Fragment dokumentu –
═══

Witajcie kochane ;* Czytam wasze pamiętniki, oglądam zdjęcia i nie mogę się nadziwić. Wasza determinacja jest nieziemska, też chciałabym jak wy nie jeść słodyczy, biegać cz robić po 100,200,300,1000 brzuszków. Wczoraj przegięłam, ale może i dobrze. Zjadłam bardzo dużo słodyczy ;) Mam nadzieję, że dzięki temu nie tknę ich do Wielkanocy lub maja. Często to działa i później mam spokój na 2,3,4 tygodnie. Miałam plan by robić rano, po przyjściu ze szkoły i wieczorem brzuszki. WYCHODZI, ale tylko wieczorem. W tym tyg. codziennie spr. i kiedy się tylko obudzę to książki w łapki i nauka, ale od piątku działam ! W następnym tyg. kompetencje, więc się przyłożę do ćwiczeń. Poza tym dostałam wczoraj zajebiaszczą bluzkę w prezencie od sis KOCHAM JĄ ;D Jest wykonana z takiego materiału, że zanim ją założę to muszę dostać extra płaski brzuch. Jest MOTYWACJA YEAH !!!! Wczoraj i dziś po 25 brzuszków wieczorem, cholernie odczuwam tą długą przerwę, a już się tak dobrze czułam. Ale cóż dam radę, bluzeczka czeka na mnie w szafie - muszę to dla niej zrobić POZDRAWIAM - a jak z Waszą motywacją ;> ?

═══

Dostępne dane –

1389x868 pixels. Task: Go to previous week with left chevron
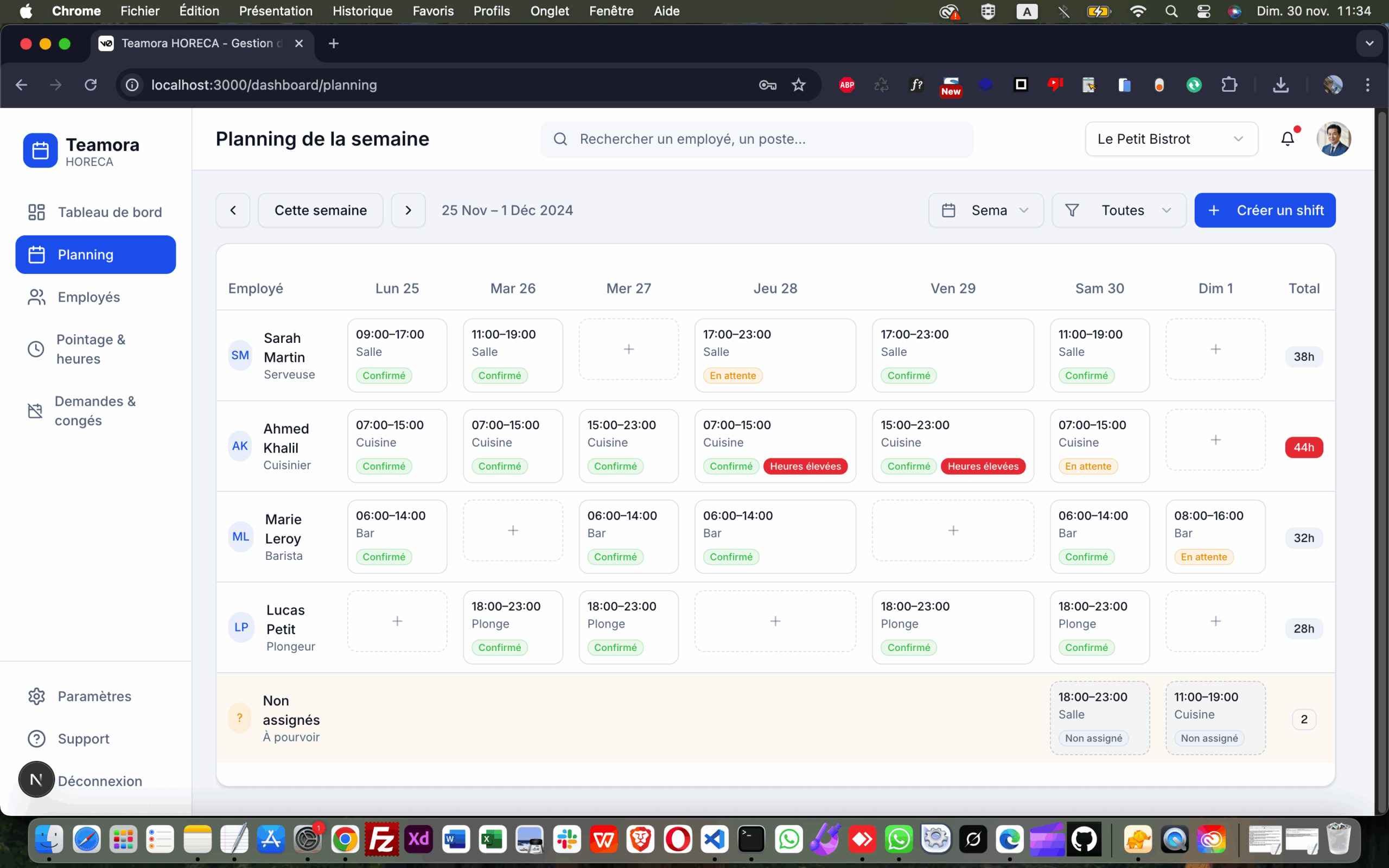point(233,210)
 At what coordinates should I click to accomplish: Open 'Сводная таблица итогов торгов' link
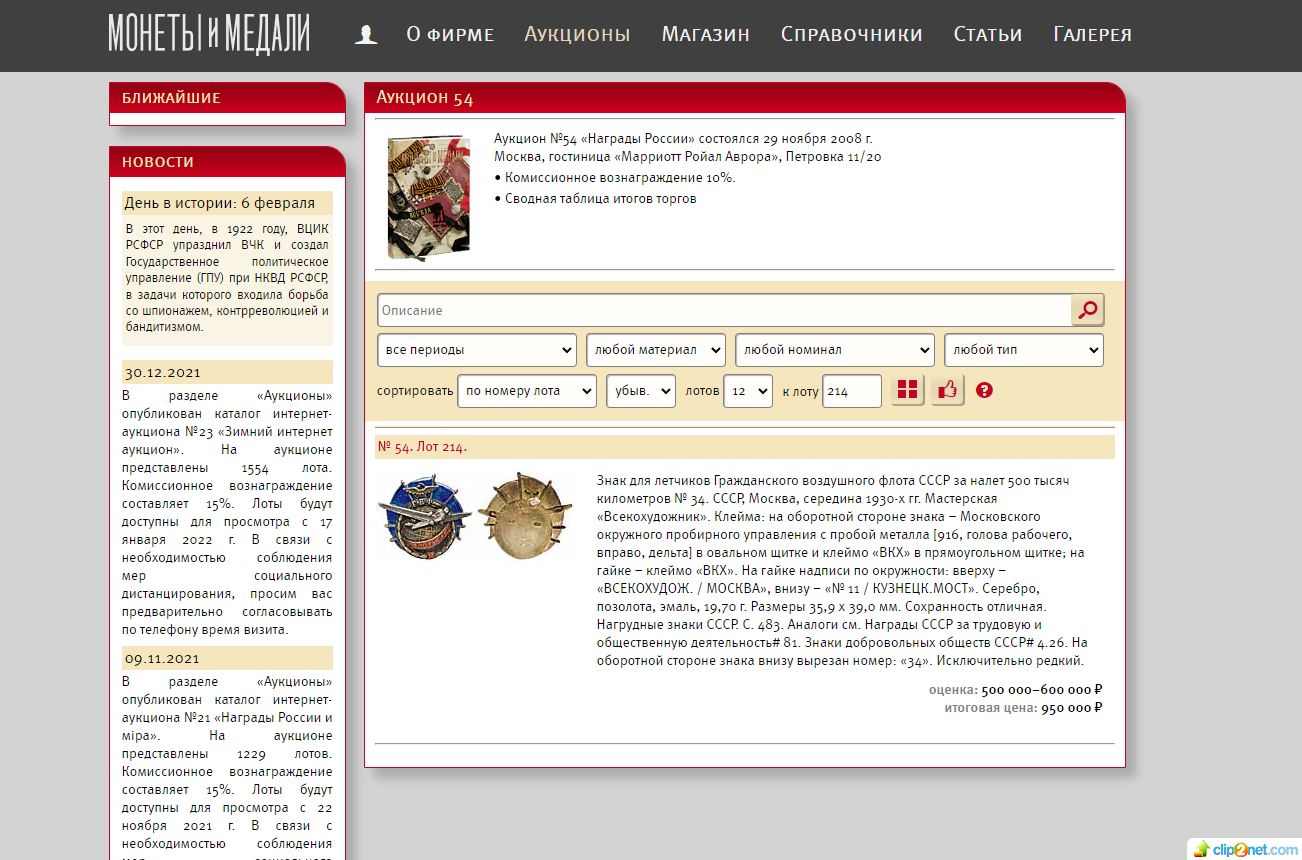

═══

Ile brzuszków wykonano wczoraj i dziś wieczorem według wpisu o ćwiczeniach i motywacji? Materiał pochodzi z innego źródła niż wpis.

Wynik zadania – Po 25 brzuszków każdego z tych wieczorów.